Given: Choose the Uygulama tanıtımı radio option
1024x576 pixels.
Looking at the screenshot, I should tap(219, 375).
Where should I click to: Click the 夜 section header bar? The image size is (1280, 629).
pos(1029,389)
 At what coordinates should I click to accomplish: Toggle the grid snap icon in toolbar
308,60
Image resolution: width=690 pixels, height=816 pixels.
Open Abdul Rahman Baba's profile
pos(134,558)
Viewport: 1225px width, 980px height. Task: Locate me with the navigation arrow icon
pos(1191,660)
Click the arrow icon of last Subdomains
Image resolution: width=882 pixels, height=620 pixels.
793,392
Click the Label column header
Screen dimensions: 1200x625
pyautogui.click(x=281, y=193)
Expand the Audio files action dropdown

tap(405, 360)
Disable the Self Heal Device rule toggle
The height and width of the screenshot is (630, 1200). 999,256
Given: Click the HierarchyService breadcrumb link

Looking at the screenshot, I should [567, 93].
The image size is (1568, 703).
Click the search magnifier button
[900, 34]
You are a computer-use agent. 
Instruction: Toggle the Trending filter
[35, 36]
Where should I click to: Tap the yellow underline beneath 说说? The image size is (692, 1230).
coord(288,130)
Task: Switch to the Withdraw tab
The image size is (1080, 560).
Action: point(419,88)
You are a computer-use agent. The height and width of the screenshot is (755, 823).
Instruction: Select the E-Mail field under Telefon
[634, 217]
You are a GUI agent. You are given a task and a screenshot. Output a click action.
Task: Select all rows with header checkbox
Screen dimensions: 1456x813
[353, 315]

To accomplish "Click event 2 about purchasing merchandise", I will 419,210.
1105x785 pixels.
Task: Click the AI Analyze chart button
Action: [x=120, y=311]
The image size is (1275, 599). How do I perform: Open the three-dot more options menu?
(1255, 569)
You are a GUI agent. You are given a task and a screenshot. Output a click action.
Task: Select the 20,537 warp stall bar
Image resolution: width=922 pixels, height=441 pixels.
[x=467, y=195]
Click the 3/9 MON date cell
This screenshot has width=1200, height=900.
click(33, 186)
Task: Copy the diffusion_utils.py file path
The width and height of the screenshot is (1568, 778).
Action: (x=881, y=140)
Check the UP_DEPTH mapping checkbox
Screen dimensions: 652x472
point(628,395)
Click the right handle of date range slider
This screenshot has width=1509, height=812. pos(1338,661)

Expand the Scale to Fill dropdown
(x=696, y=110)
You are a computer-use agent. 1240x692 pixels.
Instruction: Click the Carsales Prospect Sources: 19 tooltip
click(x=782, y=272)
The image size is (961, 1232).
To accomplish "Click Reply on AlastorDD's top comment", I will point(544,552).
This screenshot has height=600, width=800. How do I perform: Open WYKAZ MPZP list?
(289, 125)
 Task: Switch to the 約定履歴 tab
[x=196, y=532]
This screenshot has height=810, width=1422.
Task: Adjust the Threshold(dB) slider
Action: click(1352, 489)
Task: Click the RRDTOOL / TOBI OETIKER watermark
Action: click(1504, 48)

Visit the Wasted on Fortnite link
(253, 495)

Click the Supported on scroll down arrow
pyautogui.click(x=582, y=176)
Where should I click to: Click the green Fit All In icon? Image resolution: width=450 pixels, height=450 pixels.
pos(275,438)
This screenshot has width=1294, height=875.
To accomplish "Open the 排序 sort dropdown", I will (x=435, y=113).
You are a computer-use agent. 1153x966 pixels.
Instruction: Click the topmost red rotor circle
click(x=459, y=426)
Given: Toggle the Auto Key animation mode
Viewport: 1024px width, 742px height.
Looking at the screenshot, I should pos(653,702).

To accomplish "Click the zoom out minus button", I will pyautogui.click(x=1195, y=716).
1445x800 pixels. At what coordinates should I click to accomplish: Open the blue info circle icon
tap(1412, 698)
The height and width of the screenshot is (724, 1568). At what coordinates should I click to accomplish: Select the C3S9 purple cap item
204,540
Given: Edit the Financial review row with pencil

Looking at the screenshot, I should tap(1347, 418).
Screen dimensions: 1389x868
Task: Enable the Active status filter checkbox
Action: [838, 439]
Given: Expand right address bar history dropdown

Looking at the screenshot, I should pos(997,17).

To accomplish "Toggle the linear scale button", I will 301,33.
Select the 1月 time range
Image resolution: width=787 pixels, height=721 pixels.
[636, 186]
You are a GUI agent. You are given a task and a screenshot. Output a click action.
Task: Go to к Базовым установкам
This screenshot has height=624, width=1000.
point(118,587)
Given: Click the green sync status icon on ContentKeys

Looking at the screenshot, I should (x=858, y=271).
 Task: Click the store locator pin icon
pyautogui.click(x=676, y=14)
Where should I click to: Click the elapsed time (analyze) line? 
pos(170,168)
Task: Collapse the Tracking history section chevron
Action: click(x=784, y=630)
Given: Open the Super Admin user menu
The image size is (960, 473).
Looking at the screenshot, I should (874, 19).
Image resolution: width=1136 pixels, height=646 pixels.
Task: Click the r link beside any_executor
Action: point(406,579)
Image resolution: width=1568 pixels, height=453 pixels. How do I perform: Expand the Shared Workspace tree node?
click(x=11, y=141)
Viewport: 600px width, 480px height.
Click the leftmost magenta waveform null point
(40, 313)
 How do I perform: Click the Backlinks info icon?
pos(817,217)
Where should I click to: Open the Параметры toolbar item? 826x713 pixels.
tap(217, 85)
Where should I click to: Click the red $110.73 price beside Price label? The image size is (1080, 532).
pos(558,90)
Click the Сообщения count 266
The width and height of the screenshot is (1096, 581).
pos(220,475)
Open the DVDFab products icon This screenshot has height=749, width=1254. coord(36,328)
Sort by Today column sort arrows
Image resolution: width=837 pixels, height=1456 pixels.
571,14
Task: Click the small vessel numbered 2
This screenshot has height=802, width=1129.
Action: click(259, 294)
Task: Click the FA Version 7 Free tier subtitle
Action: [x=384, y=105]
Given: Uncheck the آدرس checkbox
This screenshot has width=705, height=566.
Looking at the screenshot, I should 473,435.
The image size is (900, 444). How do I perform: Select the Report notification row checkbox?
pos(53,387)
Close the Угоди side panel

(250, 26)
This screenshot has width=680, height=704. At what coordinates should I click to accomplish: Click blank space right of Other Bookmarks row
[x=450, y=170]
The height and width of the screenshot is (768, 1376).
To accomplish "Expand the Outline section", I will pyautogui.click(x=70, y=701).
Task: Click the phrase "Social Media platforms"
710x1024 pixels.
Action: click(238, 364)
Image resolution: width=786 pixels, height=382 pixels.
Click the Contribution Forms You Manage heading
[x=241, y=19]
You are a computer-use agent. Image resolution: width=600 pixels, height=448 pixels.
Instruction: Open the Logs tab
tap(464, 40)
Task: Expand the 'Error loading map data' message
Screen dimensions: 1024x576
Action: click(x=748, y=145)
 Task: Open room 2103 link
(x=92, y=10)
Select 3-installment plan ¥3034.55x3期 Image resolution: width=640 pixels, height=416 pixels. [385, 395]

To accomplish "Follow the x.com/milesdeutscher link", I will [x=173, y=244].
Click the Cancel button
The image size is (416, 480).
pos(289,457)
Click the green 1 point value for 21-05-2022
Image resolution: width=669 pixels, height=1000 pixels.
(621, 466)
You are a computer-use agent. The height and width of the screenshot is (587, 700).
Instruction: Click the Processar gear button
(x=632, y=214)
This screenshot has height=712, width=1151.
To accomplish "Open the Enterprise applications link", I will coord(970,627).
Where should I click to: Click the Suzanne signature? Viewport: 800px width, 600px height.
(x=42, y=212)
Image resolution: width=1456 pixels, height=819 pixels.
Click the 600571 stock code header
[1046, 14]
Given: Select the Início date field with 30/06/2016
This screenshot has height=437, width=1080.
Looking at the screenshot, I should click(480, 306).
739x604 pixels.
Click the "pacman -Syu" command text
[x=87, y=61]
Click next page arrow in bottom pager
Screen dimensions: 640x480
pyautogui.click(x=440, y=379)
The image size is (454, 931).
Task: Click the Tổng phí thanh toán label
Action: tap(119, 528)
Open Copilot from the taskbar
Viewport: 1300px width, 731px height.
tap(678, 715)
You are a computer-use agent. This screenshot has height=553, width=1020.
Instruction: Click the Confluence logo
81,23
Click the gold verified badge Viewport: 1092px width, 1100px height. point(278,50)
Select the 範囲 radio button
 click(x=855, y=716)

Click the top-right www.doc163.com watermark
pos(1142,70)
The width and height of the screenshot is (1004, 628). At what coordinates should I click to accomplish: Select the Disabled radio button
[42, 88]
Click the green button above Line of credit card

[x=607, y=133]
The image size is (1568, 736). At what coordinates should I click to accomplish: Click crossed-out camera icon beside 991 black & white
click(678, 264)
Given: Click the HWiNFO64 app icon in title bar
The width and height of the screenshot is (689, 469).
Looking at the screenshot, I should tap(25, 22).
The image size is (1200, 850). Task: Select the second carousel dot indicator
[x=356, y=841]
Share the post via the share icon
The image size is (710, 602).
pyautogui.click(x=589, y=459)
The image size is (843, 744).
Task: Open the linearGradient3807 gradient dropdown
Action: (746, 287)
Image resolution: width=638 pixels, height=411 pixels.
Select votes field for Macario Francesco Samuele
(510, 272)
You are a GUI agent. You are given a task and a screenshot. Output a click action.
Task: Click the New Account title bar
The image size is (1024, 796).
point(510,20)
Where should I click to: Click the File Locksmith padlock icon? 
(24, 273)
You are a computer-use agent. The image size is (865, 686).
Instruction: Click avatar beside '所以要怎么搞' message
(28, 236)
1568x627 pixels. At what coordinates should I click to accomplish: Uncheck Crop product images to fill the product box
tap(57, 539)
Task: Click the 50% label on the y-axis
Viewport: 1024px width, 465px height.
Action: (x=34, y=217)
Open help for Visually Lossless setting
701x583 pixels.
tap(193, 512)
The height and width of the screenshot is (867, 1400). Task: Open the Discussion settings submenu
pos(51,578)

Description of the task:
Produce an exact repeat of the lines from the one containing "Task: Click the 50% label on the y-axis" through the last line of the data, and nothing more.

Answer to this exercise:
Task: Click the 50% label on the y-axis
Viewport: 1024px width, 465px height.
Action: (x=34, y=217)
Open help for Visually Lossless setting
701x583 pixels.
tap(193, 512)
The height and width of the screenshot is (867, 1400). Task: Open the Discussion settings submenu
pos(51,578)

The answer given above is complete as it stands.